BRIEF |
Repeat each entry word for word.

(Saved data entries)
----

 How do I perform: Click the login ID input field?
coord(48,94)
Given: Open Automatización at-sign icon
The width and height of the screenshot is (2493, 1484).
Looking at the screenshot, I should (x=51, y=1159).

----

FINAL ANSWER |
 How do I perform: Click the login ID input field?
coord(48,94)
Given: Open Automatización at-sign icon
The width and height of the screenshot is (2493, 1484).
Looking at the screenshot, I should (x=51, y=1159).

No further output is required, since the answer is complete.